If you’ve yet to make manchego a regular fixture on your cheese board, then what have you been waiting for? It’s unlike any other cheese out there. Surprisingly creamy for such a hard cheese, with a sharp top note and a taste that lingers. For a winter slaw, manchego is the perfect finishing touch.
The root veggies in this slaw are beetroot, carrot, and jicama. Jicama is an incredible Mexican vegetable that hasn’t quite gained the popularity it deserves just yet.
Combined with raw butternut squash, the vegetables in this slaw bring that mixture of rich earthiness and light sweetness that’s so perfect for fall.
Prepare them in advance and keep them in water to retain that crispness, so you can have slaw whenever you want.
This slaw is perfectly balanced by the dressing, which has a quick hit of citrus tang. The mixture of lemon and orange juice, which is combined with citrus zest, brings a refreshing burst to the end of every mouthful.
Okay, this might technically be a noodle salad, but it’s so quick and flavorful that you might find yourself eating it like a slaw.

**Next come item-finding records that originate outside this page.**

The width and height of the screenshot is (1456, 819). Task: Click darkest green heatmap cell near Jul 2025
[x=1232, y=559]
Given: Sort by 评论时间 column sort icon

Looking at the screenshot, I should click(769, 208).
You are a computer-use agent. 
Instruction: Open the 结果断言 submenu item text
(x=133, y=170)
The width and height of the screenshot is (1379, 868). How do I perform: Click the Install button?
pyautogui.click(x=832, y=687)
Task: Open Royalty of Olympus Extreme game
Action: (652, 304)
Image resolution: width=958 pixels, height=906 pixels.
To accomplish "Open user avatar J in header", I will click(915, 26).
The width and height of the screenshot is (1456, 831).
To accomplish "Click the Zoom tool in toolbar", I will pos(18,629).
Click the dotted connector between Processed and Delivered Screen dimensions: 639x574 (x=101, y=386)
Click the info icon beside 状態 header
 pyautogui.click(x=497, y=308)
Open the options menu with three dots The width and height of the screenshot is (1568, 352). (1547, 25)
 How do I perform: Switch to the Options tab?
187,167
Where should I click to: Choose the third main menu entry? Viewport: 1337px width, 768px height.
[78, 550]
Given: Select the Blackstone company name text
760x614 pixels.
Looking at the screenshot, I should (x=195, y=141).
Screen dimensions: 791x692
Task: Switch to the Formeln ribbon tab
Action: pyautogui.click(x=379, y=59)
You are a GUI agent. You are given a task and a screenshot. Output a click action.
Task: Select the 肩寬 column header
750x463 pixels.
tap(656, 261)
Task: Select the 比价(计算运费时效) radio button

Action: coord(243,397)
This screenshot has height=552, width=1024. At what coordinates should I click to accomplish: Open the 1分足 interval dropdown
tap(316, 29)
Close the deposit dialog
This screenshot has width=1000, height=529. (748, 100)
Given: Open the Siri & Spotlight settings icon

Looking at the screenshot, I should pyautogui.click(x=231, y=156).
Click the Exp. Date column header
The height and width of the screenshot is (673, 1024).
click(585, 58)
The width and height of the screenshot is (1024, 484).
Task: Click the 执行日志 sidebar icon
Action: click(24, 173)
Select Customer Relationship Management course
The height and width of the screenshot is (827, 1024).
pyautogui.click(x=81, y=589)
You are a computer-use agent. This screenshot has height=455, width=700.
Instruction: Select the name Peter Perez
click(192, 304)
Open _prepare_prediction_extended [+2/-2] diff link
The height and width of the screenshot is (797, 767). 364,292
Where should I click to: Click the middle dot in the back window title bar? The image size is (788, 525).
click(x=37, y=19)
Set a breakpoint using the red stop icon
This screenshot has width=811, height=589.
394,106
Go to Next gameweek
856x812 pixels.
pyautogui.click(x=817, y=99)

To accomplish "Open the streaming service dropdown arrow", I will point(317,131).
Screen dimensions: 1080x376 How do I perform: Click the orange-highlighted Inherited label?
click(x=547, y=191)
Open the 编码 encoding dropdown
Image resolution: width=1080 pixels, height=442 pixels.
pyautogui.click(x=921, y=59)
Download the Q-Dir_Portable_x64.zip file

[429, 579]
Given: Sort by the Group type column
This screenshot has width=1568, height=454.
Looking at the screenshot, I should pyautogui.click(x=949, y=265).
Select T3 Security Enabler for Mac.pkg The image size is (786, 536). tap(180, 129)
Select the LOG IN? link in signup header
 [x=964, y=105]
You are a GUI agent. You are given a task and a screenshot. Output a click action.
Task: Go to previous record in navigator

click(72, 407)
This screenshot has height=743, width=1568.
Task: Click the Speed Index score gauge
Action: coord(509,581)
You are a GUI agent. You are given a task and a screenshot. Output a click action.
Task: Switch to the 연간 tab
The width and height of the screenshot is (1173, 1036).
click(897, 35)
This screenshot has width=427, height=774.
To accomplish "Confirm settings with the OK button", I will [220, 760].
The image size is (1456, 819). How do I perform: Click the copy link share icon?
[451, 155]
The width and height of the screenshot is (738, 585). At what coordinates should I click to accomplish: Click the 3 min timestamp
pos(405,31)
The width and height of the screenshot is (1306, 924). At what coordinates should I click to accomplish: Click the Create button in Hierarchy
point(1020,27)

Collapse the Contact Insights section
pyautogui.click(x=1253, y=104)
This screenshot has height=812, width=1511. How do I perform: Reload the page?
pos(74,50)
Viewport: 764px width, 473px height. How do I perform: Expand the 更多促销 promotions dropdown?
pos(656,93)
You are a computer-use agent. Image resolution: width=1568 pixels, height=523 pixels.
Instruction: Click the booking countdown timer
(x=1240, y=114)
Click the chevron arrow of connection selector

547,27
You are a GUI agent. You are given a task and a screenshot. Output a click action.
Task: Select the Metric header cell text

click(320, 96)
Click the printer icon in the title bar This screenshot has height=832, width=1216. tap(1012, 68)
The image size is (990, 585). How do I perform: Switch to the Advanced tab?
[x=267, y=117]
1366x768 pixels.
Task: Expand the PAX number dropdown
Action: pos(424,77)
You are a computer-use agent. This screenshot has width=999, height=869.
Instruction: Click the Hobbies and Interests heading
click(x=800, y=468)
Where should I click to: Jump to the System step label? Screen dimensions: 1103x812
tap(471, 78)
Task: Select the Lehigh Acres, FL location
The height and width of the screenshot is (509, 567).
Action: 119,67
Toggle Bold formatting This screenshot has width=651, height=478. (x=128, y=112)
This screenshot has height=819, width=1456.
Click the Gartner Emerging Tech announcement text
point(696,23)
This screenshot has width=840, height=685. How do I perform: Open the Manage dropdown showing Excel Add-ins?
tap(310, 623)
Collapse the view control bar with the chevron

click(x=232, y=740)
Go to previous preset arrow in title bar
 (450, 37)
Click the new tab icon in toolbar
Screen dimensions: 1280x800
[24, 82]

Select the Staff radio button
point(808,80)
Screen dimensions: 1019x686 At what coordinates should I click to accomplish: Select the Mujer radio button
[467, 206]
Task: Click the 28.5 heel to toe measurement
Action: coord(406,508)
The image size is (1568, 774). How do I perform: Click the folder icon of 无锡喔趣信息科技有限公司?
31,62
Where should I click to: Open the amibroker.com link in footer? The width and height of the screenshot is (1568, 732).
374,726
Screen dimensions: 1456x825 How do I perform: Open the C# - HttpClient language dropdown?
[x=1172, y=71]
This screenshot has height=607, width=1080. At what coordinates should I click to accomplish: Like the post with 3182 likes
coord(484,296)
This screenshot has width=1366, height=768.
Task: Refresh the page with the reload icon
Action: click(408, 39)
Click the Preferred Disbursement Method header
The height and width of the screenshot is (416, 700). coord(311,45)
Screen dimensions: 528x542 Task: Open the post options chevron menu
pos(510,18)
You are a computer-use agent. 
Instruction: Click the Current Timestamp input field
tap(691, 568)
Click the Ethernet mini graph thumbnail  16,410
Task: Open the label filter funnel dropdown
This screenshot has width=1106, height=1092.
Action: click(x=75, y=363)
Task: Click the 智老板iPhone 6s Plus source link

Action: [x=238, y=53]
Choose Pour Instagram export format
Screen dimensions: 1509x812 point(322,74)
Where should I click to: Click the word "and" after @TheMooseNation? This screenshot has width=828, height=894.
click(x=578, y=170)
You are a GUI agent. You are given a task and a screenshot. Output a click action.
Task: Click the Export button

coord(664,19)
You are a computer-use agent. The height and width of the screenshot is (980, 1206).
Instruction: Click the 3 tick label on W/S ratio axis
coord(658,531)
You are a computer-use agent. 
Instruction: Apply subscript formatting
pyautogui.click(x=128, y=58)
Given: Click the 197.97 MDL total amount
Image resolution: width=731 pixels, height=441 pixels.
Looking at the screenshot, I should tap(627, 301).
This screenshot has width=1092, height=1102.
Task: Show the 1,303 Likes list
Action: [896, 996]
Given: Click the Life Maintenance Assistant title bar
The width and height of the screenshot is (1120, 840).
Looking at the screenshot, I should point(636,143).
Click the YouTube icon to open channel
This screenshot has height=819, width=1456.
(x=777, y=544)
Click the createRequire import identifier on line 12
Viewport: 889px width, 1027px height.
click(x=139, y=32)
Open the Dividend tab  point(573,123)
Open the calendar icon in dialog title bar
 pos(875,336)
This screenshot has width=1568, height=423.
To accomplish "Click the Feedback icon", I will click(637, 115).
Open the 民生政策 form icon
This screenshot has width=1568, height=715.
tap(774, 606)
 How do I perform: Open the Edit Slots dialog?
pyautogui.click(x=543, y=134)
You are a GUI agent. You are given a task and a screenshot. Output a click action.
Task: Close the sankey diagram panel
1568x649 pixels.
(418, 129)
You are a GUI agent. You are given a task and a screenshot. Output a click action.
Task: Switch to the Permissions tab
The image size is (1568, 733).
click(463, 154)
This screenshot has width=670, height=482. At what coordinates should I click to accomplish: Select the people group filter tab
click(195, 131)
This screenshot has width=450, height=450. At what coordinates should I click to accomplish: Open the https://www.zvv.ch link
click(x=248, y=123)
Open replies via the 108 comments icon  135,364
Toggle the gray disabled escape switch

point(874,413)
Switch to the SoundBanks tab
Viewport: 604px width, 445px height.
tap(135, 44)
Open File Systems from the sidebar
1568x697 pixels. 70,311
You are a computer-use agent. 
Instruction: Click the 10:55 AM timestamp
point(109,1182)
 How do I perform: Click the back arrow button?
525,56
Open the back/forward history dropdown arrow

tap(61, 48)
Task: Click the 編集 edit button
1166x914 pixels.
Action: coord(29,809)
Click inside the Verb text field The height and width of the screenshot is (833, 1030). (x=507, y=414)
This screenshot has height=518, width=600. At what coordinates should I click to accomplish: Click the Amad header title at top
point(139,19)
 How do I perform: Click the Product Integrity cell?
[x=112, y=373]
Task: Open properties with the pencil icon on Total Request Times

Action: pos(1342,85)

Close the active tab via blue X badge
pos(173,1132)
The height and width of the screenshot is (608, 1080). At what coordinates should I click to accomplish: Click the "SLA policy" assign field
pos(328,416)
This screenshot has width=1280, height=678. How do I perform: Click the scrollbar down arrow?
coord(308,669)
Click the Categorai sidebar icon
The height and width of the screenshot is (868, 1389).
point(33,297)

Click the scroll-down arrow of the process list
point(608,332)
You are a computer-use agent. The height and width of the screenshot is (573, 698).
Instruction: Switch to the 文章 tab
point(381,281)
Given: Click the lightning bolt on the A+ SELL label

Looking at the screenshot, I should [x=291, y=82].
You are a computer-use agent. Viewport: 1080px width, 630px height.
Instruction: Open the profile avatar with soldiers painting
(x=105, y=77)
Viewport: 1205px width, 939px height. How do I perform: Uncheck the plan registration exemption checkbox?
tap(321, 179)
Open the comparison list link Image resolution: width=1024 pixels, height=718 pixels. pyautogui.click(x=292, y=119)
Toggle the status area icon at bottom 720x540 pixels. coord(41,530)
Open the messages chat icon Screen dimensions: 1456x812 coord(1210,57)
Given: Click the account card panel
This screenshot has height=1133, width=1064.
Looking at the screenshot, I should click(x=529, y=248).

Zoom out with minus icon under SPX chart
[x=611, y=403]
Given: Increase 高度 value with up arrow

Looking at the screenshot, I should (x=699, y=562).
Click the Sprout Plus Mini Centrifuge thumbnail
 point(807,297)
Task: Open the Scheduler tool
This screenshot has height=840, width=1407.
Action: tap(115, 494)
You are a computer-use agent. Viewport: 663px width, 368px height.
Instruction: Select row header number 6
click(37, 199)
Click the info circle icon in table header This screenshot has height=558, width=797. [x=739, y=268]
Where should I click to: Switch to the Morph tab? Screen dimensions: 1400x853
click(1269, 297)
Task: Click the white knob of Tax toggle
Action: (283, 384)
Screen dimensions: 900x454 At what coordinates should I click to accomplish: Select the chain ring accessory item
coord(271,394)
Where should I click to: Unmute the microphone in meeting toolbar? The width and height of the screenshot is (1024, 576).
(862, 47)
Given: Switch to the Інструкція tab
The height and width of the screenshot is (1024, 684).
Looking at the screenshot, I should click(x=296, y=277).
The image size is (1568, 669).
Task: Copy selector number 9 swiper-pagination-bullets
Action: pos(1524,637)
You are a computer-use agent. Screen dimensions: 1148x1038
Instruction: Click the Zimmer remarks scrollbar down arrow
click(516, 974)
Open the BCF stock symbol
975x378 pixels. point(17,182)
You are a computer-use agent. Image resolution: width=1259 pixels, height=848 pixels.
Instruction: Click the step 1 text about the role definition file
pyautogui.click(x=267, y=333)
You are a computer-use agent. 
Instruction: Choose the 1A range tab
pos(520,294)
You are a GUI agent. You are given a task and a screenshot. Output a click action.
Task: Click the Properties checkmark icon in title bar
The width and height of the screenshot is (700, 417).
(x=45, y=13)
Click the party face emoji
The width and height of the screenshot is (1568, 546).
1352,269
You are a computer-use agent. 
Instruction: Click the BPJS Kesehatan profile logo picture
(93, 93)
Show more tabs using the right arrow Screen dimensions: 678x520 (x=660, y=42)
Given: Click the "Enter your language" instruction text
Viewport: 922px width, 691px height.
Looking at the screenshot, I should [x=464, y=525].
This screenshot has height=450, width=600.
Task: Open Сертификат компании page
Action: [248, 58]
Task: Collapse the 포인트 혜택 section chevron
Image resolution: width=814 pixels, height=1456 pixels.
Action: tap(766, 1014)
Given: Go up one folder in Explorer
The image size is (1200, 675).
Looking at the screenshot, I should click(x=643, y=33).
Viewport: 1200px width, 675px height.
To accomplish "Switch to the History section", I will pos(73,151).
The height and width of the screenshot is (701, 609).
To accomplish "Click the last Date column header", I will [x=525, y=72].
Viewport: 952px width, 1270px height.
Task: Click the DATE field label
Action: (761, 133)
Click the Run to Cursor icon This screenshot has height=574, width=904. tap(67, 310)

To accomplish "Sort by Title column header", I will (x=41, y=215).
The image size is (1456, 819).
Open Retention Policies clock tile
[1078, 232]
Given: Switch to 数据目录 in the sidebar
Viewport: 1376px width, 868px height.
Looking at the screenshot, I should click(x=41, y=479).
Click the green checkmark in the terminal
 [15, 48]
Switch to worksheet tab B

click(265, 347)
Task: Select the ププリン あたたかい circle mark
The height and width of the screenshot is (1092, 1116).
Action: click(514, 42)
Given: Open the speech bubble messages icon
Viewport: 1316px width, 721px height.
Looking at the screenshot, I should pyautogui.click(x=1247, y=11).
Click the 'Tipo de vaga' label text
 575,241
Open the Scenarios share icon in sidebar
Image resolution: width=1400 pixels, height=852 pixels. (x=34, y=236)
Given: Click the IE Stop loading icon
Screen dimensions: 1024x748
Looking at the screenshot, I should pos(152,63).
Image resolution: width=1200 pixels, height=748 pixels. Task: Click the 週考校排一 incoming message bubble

For anyone who doesn’t own a spiralizer, the vegetables are just as good when diced, grated, or matchstick. Thanks to a simple dressing that still packs a punch, this is a versatile salad that can be eaten on its own or served as an accompaniment.
What sets this raw beet and butternut squash apart is the addition of zucchini. This brings a whole new, softer texture, with a meaty finish.
The dressing is simplicity at its finest. Just three ingredients – olive oil, crushed garlic, and lemon juice – are necessary for a fantastic flavor.
A quick salad at lunchtime can get boring day after day, but this new take is sure to pep up your regular routine.